### Pixel coordinate grounding data

┌──

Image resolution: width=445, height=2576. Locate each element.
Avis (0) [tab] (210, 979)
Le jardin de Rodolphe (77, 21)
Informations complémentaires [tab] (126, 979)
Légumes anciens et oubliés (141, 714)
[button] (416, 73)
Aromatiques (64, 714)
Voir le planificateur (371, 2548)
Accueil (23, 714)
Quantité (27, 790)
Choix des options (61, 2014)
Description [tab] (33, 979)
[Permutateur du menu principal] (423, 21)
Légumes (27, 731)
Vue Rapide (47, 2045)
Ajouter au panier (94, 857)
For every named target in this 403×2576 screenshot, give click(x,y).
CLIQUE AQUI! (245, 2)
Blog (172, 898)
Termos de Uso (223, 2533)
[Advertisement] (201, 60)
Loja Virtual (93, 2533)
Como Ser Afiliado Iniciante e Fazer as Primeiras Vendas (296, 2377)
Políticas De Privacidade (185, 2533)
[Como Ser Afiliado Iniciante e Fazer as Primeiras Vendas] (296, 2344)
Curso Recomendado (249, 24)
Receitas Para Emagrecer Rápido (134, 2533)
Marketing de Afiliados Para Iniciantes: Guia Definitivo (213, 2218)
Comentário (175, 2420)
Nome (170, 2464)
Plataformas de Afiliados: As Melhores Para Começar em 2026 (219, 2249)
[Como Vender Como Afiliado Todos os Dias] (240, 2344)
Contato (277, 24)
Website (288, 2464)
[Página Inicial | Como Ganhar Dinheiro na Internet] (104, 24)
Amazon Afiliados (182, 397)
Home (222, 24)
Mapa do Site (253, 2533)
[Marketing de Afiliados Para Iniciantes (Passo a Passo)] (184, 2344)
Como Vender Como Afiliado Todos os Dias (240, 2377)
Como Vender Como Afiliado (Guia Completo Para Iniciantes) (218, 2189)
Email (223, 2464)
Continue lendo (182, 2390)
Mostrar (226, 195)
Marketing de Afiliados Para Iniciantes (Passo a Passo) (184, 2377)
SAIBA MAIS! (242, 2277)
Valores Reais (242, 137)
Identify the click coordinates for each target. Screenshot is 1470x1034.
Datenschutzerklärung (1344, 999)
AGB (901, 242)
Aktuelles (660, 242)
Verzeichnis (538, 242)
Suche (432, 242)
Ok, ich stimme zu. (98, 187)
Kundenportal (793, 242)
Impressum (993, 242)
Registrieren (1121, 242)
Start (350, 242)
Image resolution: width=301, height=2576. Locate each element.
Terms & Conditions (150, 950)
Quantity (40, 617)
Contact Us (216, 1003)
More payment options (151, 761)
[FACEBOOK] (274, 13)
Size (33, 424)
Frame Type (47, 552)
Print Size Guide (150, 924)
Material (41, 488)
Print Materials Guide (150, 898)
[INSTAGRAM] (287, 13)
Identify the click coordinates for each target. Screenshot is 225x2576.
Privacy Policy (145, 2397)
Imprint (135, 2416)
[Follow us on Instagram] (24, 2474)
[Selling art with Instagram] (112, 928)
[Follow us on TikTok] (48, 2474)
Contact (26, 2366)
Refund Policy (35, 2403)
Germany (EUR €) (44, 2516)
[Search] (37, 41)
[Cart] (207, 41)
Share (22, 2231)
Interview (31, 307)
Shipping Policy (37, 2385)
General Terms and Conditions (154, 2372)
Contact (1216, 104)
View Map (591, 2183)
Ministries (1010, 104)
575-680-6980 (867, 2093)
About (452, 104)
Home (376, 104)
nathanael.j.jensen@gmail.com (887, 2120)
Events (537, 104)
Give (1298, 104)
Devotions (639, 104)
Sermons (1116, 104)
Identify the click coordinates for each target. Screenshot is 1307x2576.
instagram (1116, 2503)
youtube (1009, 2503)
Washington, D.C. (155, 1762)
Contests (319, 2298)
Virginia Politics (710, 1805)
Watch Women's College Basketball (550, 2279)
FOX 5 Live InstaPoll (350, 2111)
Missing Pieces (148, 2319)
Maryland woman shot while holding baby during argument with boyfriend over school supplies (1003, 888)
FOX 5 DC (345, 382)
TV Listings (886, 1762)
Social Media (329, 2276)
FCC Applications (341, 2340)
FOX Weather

└──

### WHAT IS NEEDED
Every entry, from first to last, is to be reproduced exactly.

### RESULT OF THIS TASK
Image resolution: width=445, height=2576. Locate each element.
Avis (0) [tab] (210, 979)
Le jardin de Rodolphe (77, 21)
Informations complémentaires [tab] (126, 979)
Légumes anciens et oubliés (141, 714)
[button] (416, 73)
Aromatiques (64, 714)
Voir le planificateur (371, 2548)
Accueil (23, 714)
Quantité (27, 790)
Choix des options (61, 2014)
Description [tab] (33, 979)
[Permutateur du menu principal] (423, 21)
Légumes (27, 731)
Vue Rapide (47, 2045)
Ajouter au panier (94, 857)
For every named target in this 403×2576 screenshot, give click(x,y).
CLIQUE AQUI! (245, 2)
Blog (172, 898)
Termos de Uso (223, 2533)
[Advertisement] (201, 60)
Loja Virtual (93, 2533)
Como Ser Afiliado Iniciante e Fazer as Primeiras Vendas (296, 2377)
Políticas De Privacidade (185, 2533)
[Como Ser Afiliado Iniciante e Fazer as Primeiras Vendas] (296, 2344)
Curso Recomendado (249, 24)
Receitas Para Emagrecer Rápido (134, 2533)
Marketing de Afiliados Para Iniciantes: Guia Definitivo (213, 2218)
Comentário (175, 2420)
Nome (170, 2464)
Plataformas de Afiliados: As Melhores Para Começar em 2026 (219, 2249)
[Como Vender Como Afiliado Todos os Dias] (240, 2344)
Contato (277, 24)
Website (288, 2464)
[Página Inicial | Como Ganhar Dinheiro na Internet] (104, 24)
Amazon Afiliados (182, 397)
Home (222, 24)
Mapa do Site (253, 2533)
[Marketing de Afiliados Para Iniciantes (Passo a Passo)] (184, 2344)
Como Vender Como Afiliado Todos os Dias (240, 2377)
Como Vender Como Afiliado (Guia Completo Para Iniciantes) (218, 2189)
Email (223, 2464)
Continue lendo (182, 2390)
Mostrar (226, 195)
Marketing de Afiliados Para Iniciantes (Passo a Passo) (184, 2377)
SAIBA MAIS! (242, 2277)
Valores Reais (242, 137)
Identify the click coordinates for each target. Screenshot is 1470x1034.
Datenschutzerklärung (1344, 999)
AGB (901, 242)
Aktuelles (660, 242)
Verzeichnis (538, 242)
Suche (432, 242)
Ok, ich stimme zu. (98, 187)
Kundenportal (793, 242)
Impressum (993, 242)
Registrieren (1121, 242)
Start (350, 242)
Image resolution: width=301, height=2576. Locate each element.
Terms & Conditions (150, 950)
Quantity (40, 617)
Contact Us (216, 1003)
More payment options (151, 761)
[FACEBOOK] (274, 13)
Size (33, 424)
Frame Type (47, 552)
Print Size Guide (150, 924)
Material (41, 488)
Print Materials Guide (150, 898)
[INSTAGRAM] (287, 13)
Identify the click coordinates for each target. Screenshot is 225x2576.
Privacy Policy (145, 2397)
Imprint (135, 2416)
[Follow us on Instagram] (24, 2474)
[Selling art with Instagram] (112, 928)
[Follow us on TikTok] (48, 2474)
Contact (26, 2366)
Refund Policy (35, 2403)
Germany (EUR €) (44, 2516)
[Search] (37, 41)
[Cart] (207, 41)
Share (22, 2231)
Interview (31, 307)
Shipping Policy (37, 2385)
General Terms and Conditions (154, 2372)
Contact (1216, 104)
View Map (591, 2183)
Ministries (1010, 104)
575-680-6980 (867, 2093)
About (452, 104)
Home (376, 104)
nathanael.j.jensen@gmail.com (887, 2120)
Events (537, 104)
Give (1298, 104)
Devotions (639, 104)
Sermons (1116, 104)
Identify the click coordinates for each target. Screenshot is 1307x2576.
instagram (1116, 2503)
youtube (1009, 2503)
Washington, D.C. (155, 1762)
Contests (319, 2298)
Virginia Politics (710, 1805)
Watch Women's College Basketball (550, 2279)
FOX 5 Live InstaPoll (350, 2111)
Missing Pieces (148, 2319)
Maryland woman shot while holding baby during argument with boyfriend over school supplies (1003, 888)
FOX 5 DC (345, 382)
TV Listings (886, 1762)
Social Media (329, 2276)
FCC Applications (341, 2340)
FOX Weather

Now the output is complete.